Now consider the equilibria. By examination of $F$, $(\frac{\beta}{\delta},\frac{\alpha}{\gamma})$ and $(0,0)$ are the two equilibria. In general:

$$DF(x_1,x_2) = \begin{bmatrix}\frac{\partial F(x)_1}{\partial x_1}&\frac{\partial F(x)_1}{\partial x_2} \\\ \frac{\partial F(x)_2}{\partial x_1}&\frac{\partial F(x)_2}{\partial x_2} \\\end{bmatrix} = \begin{bmatrix} \alpha-\gamma x_2 & -\gamma x_1 \\\ \delta x_2 & \delta x_1 - \beta \\\end{bmatrix} $$


$$ DF((0,0)) = \begin{bmatrix} \alpha & 0 \\\ 0 & - \beta \\\end{bmatrix} $$

Since $\alpha$ and $\beta$ are both positive, $DF((0,0))$ has one positive and one negative eigenvalue, and as such, is an unstable equilibrium. In fact, since this is a hyperbolic equilibrium, we can apply the stable manifold theorem, and in this simple case, it’s unsurprising that the y-axis here is the stable manifold and the x-axis is the unstable manifold.

By contrast:

$$DF((\frac{\beta}{\delta},\frac{\alpha}{\gamma})) = \begin{bmatrix} 0 & -\frac{\gamma\beta}{\delta} \\\ \frac{\alpha\delta}{\gamma} & 0 \\\end{bmatrix} $$

Solving for the eigenvalues gives: $\lambda^2 = -\frac{\gamma\beta}{\delta}\frac{\alpha\delta}{\gamma}$, so the eigenvalues are $\pm i\sqrt{ab}$.

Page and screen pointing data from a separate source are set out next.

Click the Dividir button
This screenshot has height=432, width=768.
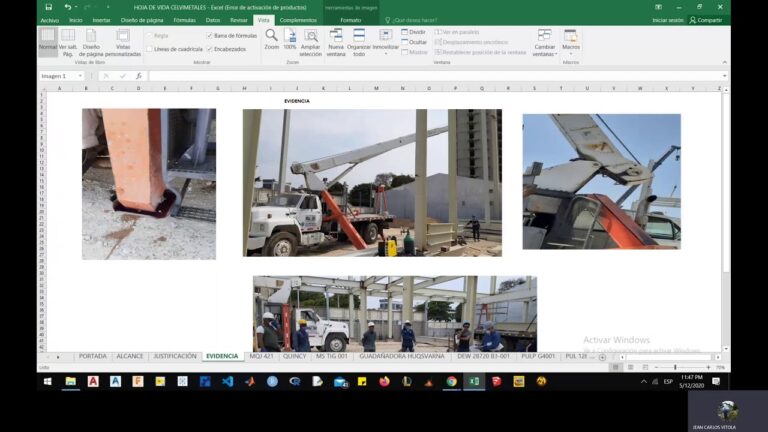pyautogui.click(x=413, y=32)
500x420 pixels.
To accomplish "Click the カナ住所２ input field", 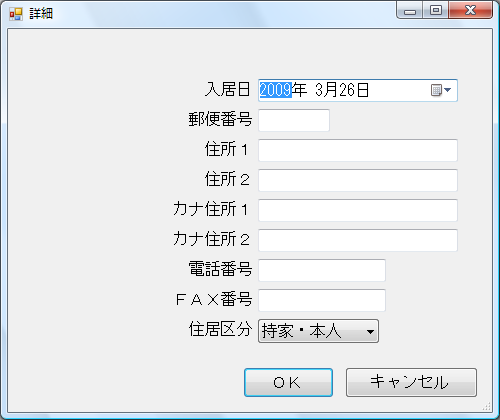I will pos(358,240).
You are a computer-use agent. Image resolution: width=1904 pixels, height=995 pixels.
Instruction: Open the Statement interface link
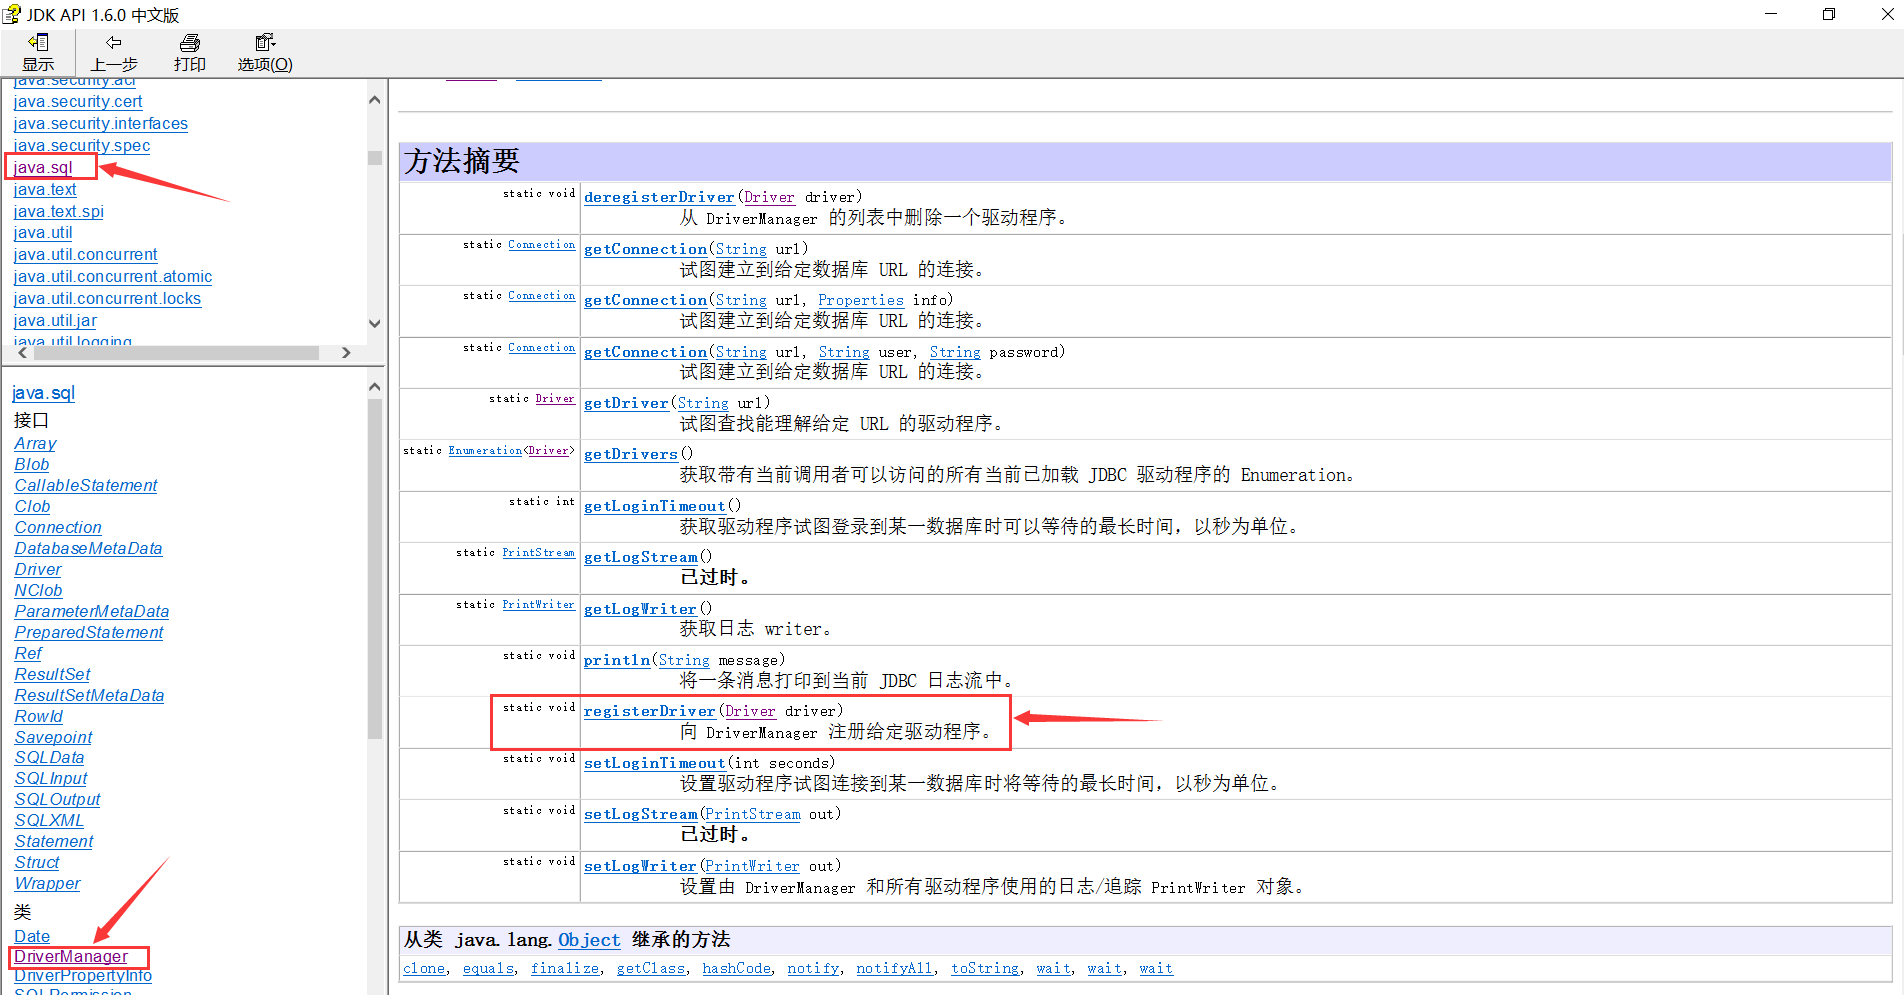pyautogui.click(x=53, y=841)
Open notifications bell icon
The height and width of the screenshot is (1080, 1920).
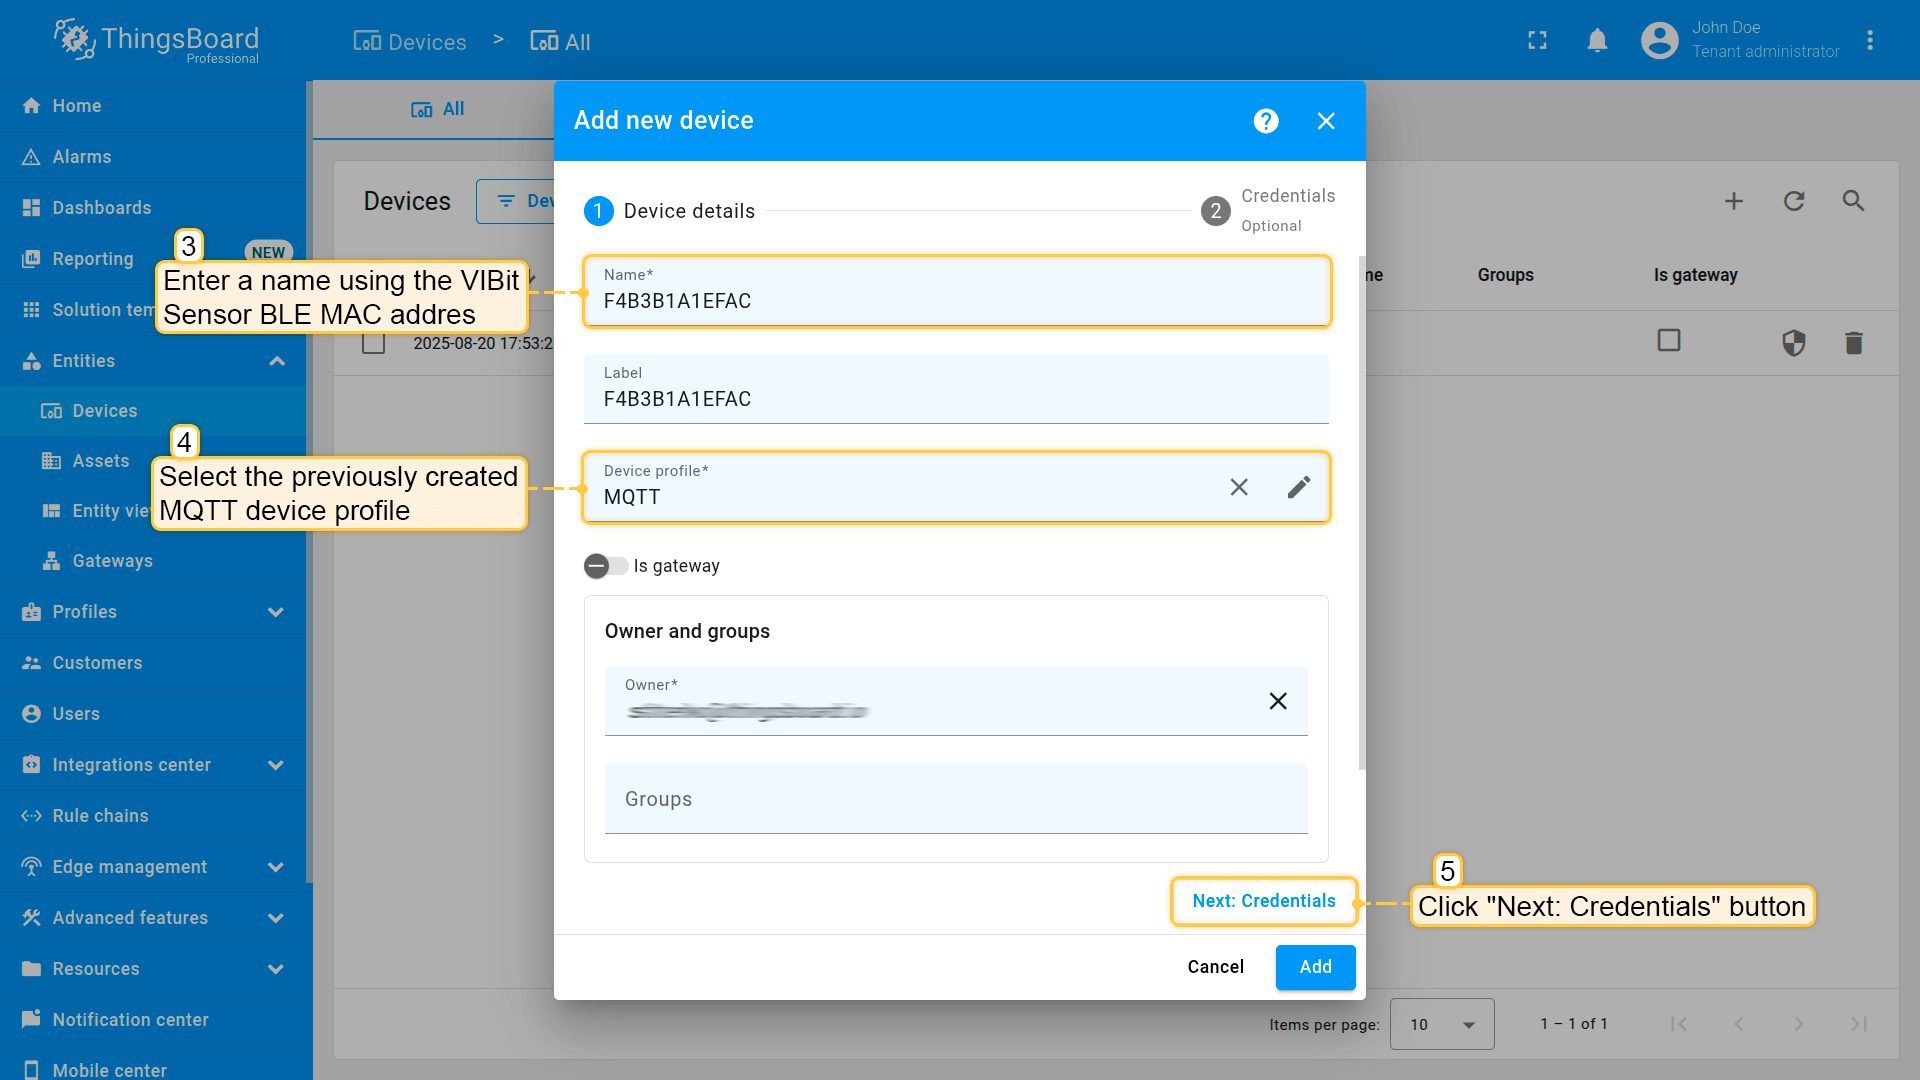[x=1597, y=41]
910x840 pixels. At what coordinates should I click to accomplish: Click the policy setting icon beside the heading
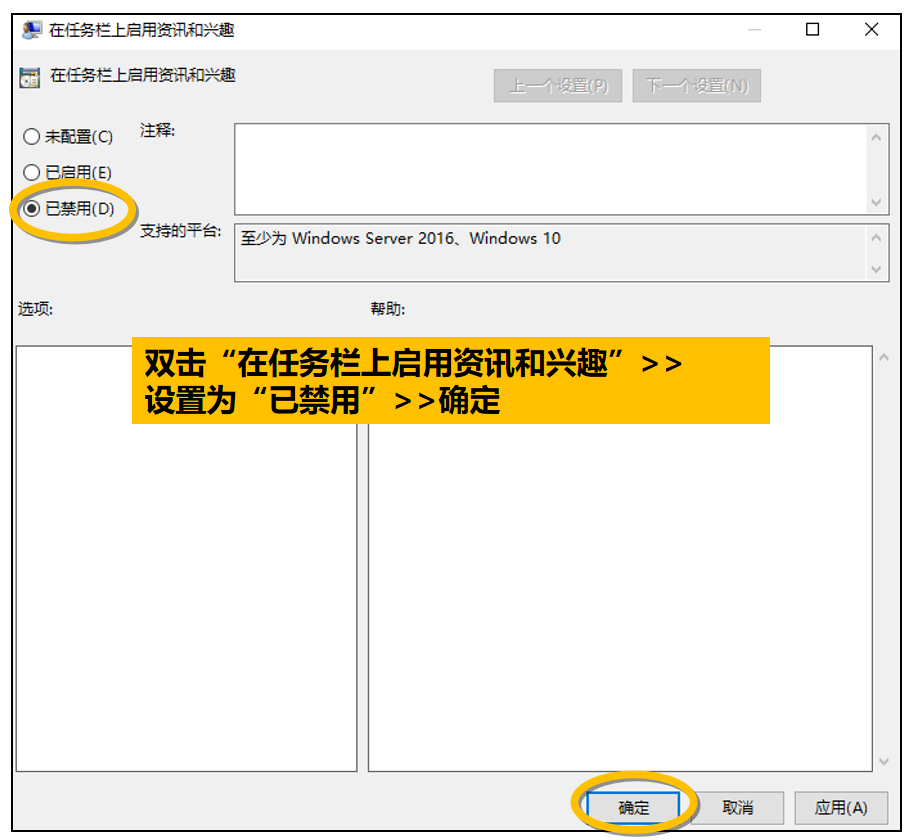(x=30, y=78)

We don’t have any useful stability theorems when all eigenvalues are purely imaginary (although the linearized system will be periodic), so instead we’ll use a different approach, which is to find a conserved quantity $L(x,y)$. In particular, we can find such a quantity which is convex which a strict minimum at the equilibrium. It then follows that solution paths must be level sets preserving $L$.

To obtain $L$, first note a sufficient condition for $L$ being invariant is that $\langle\nabla L(x), F(x)\rangle\frac{d}{dt}L(x)=0$. We have that $F(x)=(x_1(\alpha - \gamma x_2),x_2( \delta x_1-\beta))$, so $(x_2( \delta x_1-\beta),-x_1(\alpha - \gamma x_2))$ is orthogonal (just take the dot product to see that $[a,b]$ and $[b-a]$ are orthogonal).

This means that if we set $\nabla L(x) = \frac{1}{x_1x_2}(x_2( \delta x_1-\beta),-x_1(\alpha - \gamma x_2))=(\delta-\frac{\beta}{x_1},\gamma-\frac{\alpha}{x_2})$, then $L(x)=\delta x_1 - \beta\log x_1 + \gamma x_2 - \alpha\log x_2$, and furthermore, the equilibrium point $(\frac{\beta}{\delta},\frac{\alpha}{\gamma})$ is the only critical point (point where the total derivative is $0$) of $L$.

Applying Lyapunov’s theorem for $L$ the Lyapunov function, we know that this equilibrium is stable. Informally, you can see that this means that the paths, which preserve $L$, have to be closed, bounded loops around the equilibrium.